TASK PROMPT: Copy the rows below word for word, all of them, but leave out the pictures.
▼
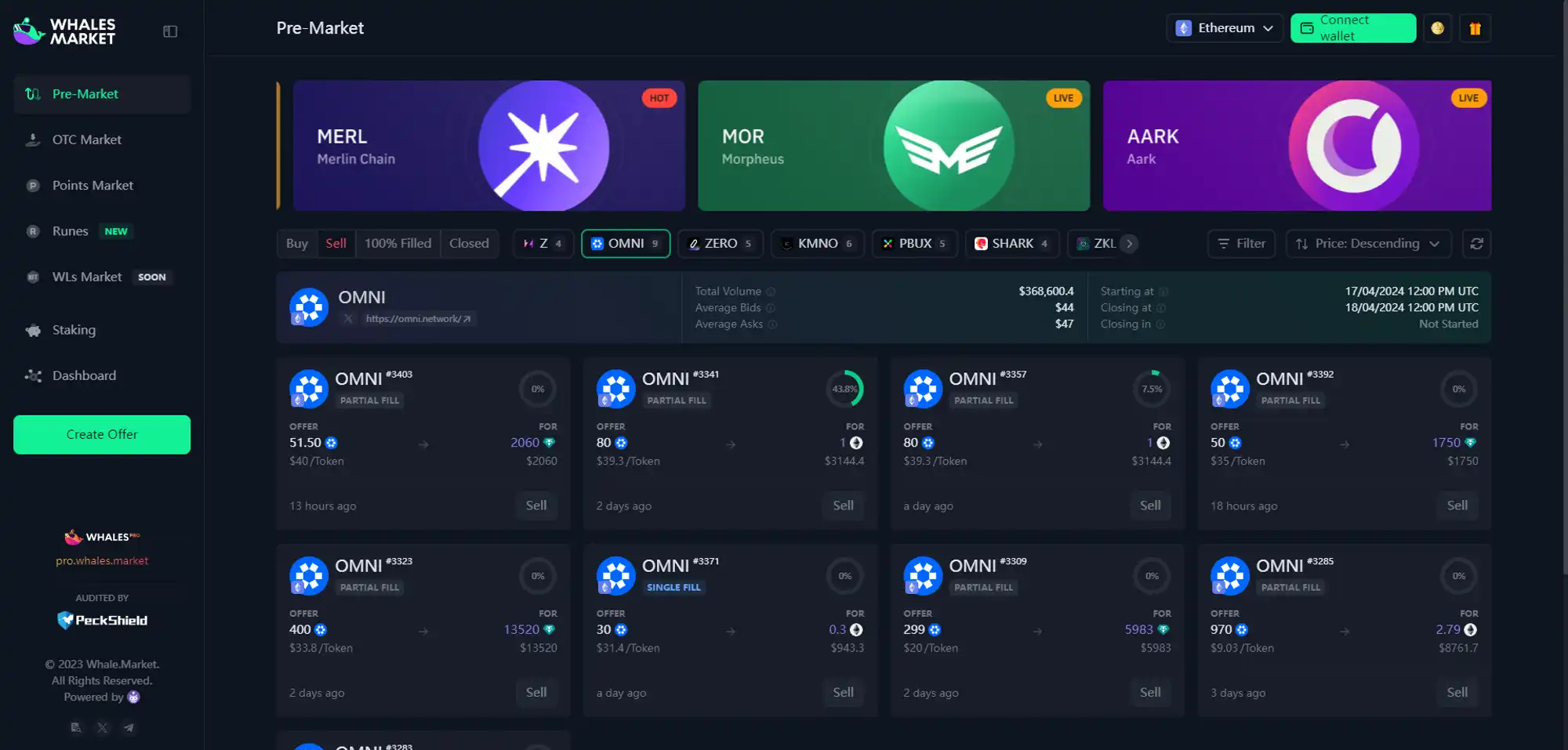Open the omni.network website link
This screenshot has width=1568, height=750.
coord(417,319)
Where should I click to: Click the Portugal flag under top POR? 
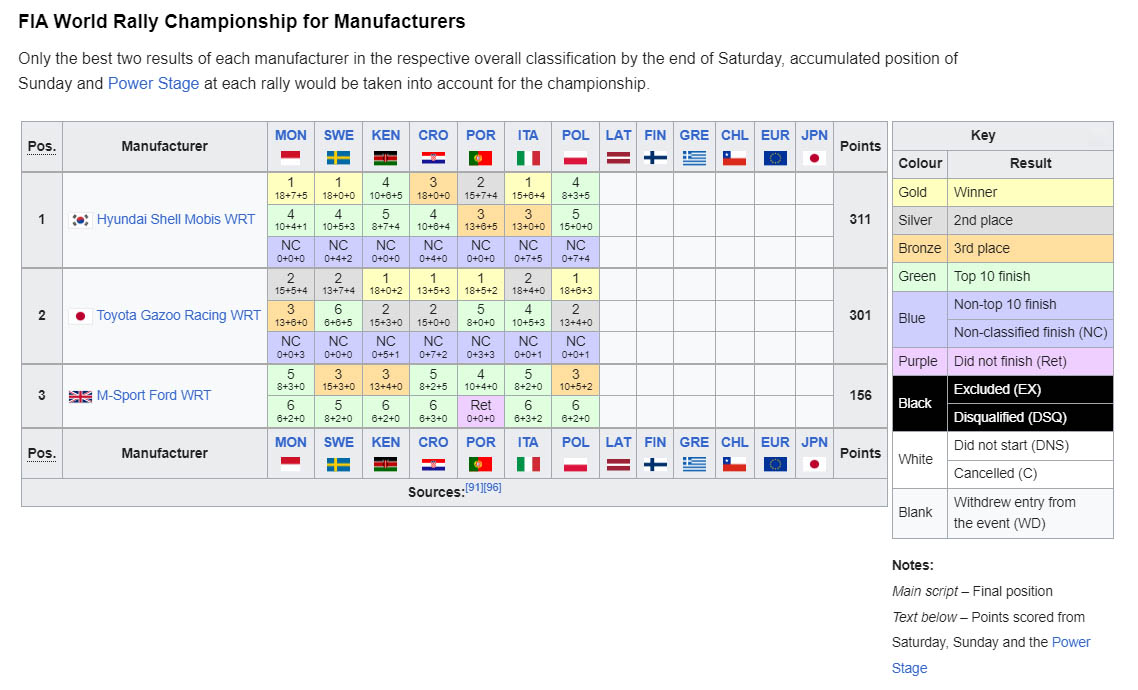coord(480,158)
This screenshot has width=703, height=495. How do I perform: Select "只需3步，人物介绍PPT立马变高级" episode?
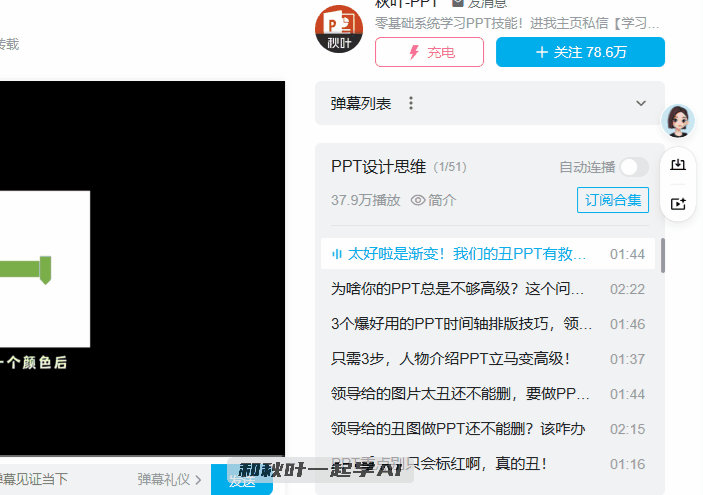pos(450,359)
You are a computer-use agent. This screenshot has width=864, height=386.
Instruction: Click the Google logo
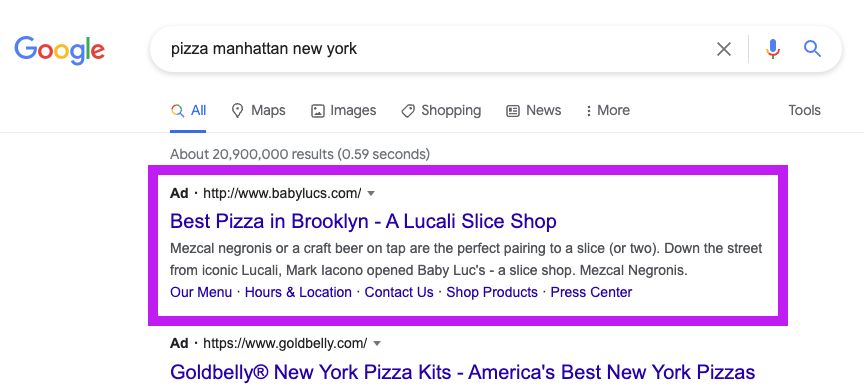pyautogui.click(x=60, y=50)
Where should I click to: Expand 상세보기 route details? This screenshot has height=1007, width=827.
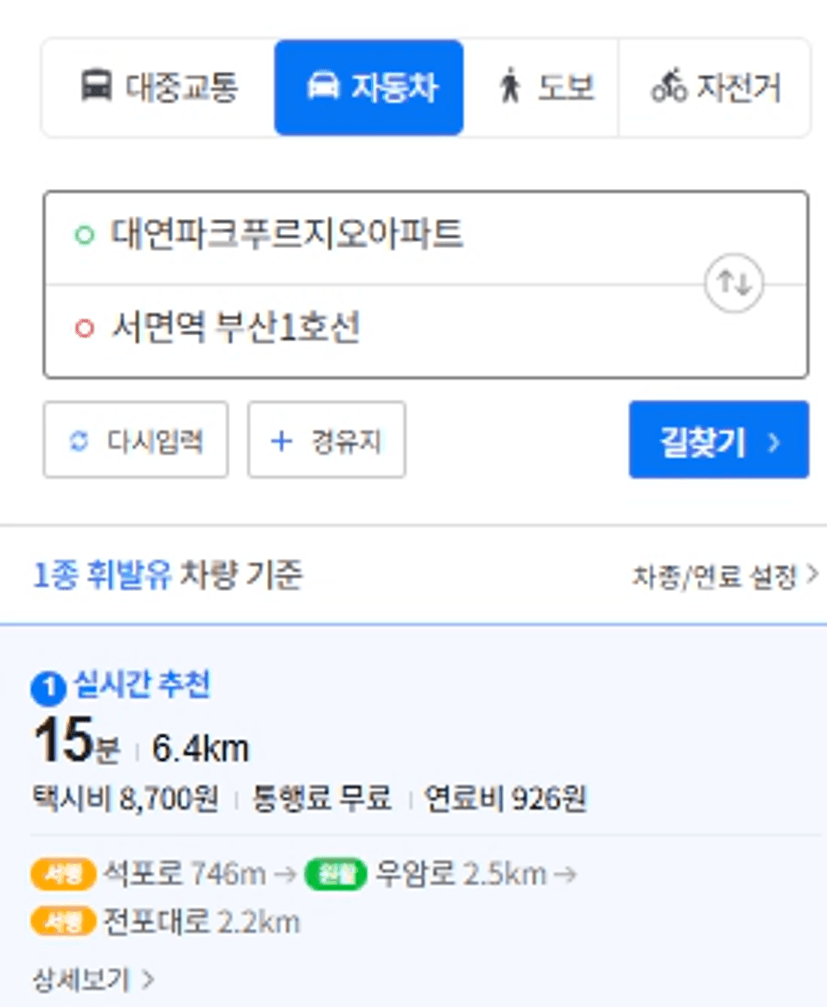93,979
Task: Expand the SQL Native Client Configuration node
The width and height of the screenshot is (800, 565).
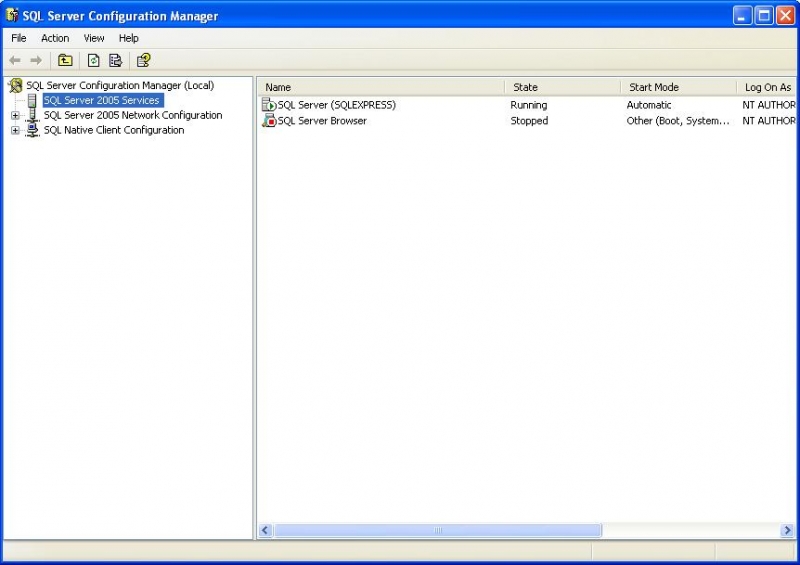Action: tap(15, 130)
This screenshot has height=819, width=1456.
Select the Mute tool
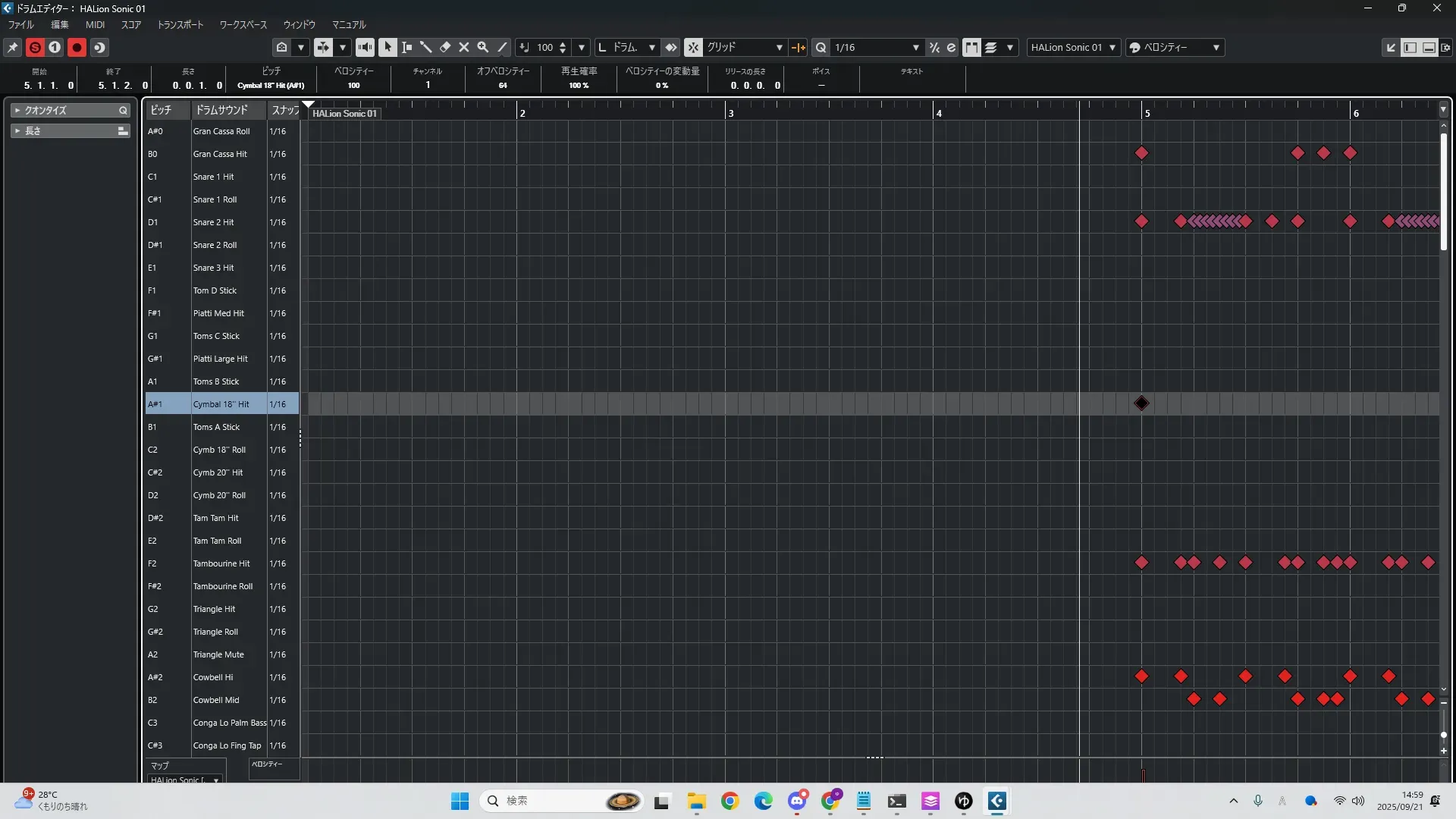tap(464, 47)
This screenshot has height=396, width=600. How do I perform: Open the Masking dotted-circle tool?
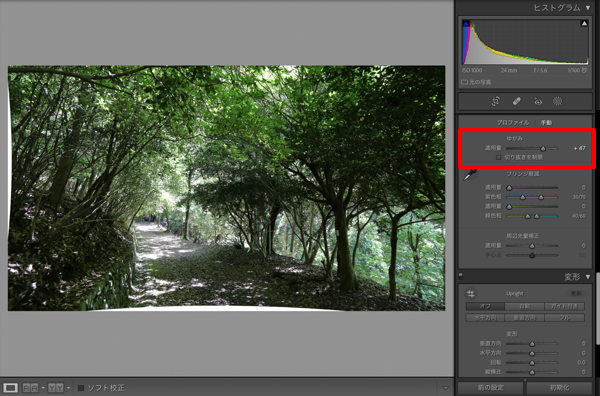[x=558, y=101]
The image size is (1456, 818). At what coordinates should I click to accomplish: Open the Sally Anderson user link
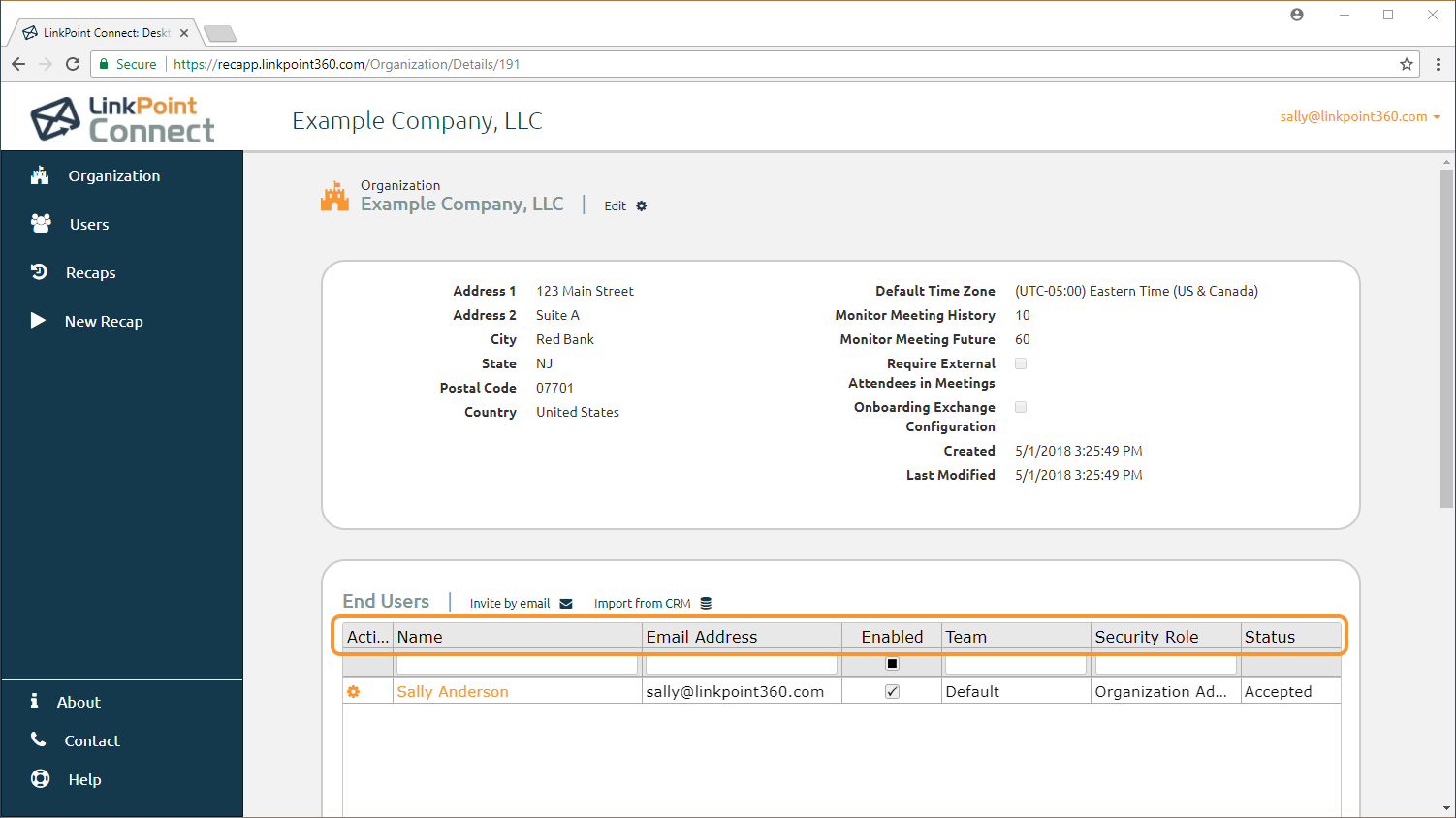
▲
RESPONSE:
Open the omni.network website link
This screenshot has width=1568, height=750.
coord(417,319)
Where should I click to: Click the Portugal flag under top POR? 
coord(480,158)
This screenshot has width=703, height=495. How do I perform: Select "只需3步，人物介绍PPT立马变高级" episode?
pos(450,359)
You are a computer-use agent. This screenshot has width=864, height=386.
Instruction: Click the Google logo
pyautogui.click(x=60, y=50)
Where should I click to: Expand 상세보기 route details? This screenshot has height=1007, width=827.
93,979
Task: Expand the SQL Native Client Configuration node
The width and height of the screenshot is (800, 565).
Action: tap(15, 130)
This screenshot has height=819, width=1456.
Select the Mute tool
tap(464, 47)
This screenshot has height=396, width=600. How do I perform: Open the Masking dotted-circle tool?
[x=558, y=101]
The image size is (1456, 818). At what coordinates should I click to accomplish: Open the Sally Anderson user link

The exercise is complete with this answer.